• _Reading text_

◇ ◇ ◇ ◇ ◇

The Birkarls (birkarlar; pirkkalaiset) were a small, unofficially organized group that controlled taxation and commerce in central Lappmarken in Sweden from the 13th to the 17th century.

==Background==
Birkarls (bircharlaboa) are first mentioned in 1328, when they are listed as one of the settler groups in northern Hälsingland, a designation that covered the western coast of Gulf of Bothnia all the way up and around the gulf to Oulu River.

The name birkarl probably originates from an ancient Scandinavian word birk that has been used in reference to commerce in various contexts.

In the late 16th century, claims about birkarls coming from Great Pirkkala (a parish in Upper Satakunta) emerged, propagated by birkarls themselves in their battle to prevent the state from stripping their privileges. This is at least partly true, since men from Pirkkala appear as witnesses in a document from 1374 about local borders in northern Pohjanmaa. Later, in the 19th century, a Finnish term pirkkamiehet or pirkkalaiset was invented as a "domestic" name for birkarls. It never appears in any of the documentation or traditions, but is commonly used in Finland today to mean birkarls.

◇ ◇ ◇ ◇ ◇

• _Extracted records_
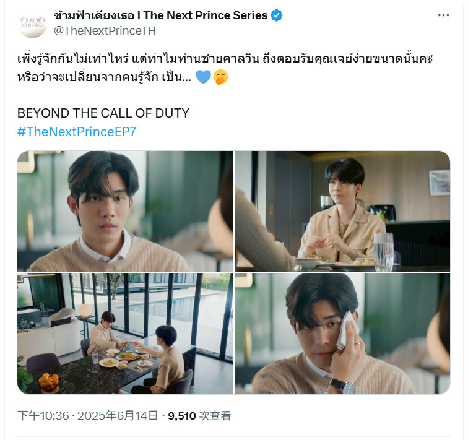Click the blue heart emoji in tweet
Image resolution: width=468 pixels, height=440 pixels.
[x=203, y=77]
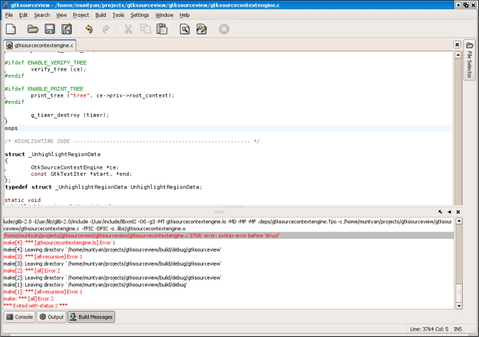The height and width of the screenshot is (337, 479).
Task: Toggle the Build Messages pane
Action: pyautogui.click(x=91, y=317)
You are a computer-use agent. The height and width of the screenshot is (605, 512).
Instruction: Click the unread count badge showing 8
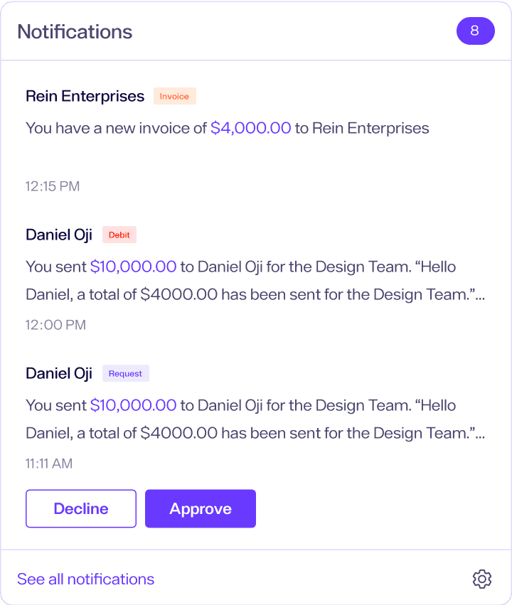coord(475,31)
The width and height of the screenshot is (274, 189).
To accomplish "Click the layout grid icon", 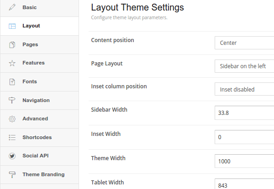I will (12, 26).
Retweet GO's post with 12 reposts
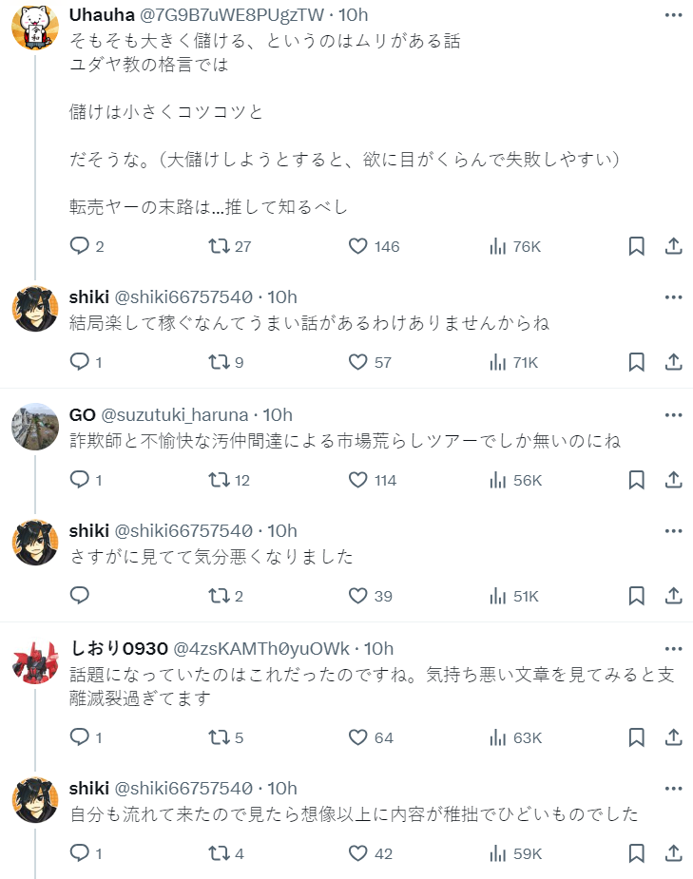The width and height of the screenshot is (693, 879). (x=219, y=480)
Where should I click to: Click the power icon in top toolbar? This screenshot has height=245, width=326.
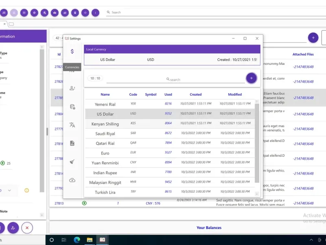pyautogui.click(x=85, y=13)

◇ ◇ ◇ ◇ ◇

• _Work instructions_
(1) According to the text about the Birkarls, in what year were they first mentioned?
(2) In the text about the Birkarls, rewrite the section starting at "The Birkarls (birkarlar;" and ending at "the 17th century.", changing "taxation" to "tax collection".
(3) Pick up the text about the Birkarls after its last sentence and carry it further.

• _Task-by-task results_
(1) 1328

(2)
The Birkarls (birkarlar; pirkkalaiset) were a small, unofficially organized group that controlled tax collection and commerce in central Lappmarken in Sweden from the 13th to the 17th century.

(3)
In total, some twenty theories are estimated to exist to explain the origin and name of the birkarls.

==Sami trade and tax monopoly==
The main purpose of the birkarl organization was to control the trade with Sami people and tax them. Legends told that birkarls rights to tax Sami people was given by Magnus the Barnlock, the King of Sweden at that time. Sami people were traditionally taxed by Norwegians already in the Viking Age or even earlier. Later Russians started to tax them as well. After having southern Finland under control around 1250, Sweden became interested in the situation in the north. Eventually, some Sami people paid taxes to all three states. Birkarls were just one element in the colonial system profiting off of the Sami area.

It seems that birkarls' privileges were more de facto, than de jure. No document has survived granting them official right to the tax and trade monopoly in the north, even though the state first supported and later tolerated the situation for centuries.

==Area of influence==
Birkarls were active in the Tornio, Luleå and Piteå River valleys, Tornio being their main area. Each of the valleys formed a separate "lappmark" with its own birkarls. Sami people south of Piteå were "Crown Samis" that paid their taxes directly to the king.

The birkarls living in each area of influence were very few, totalling only about 50 men still in the early 16th century.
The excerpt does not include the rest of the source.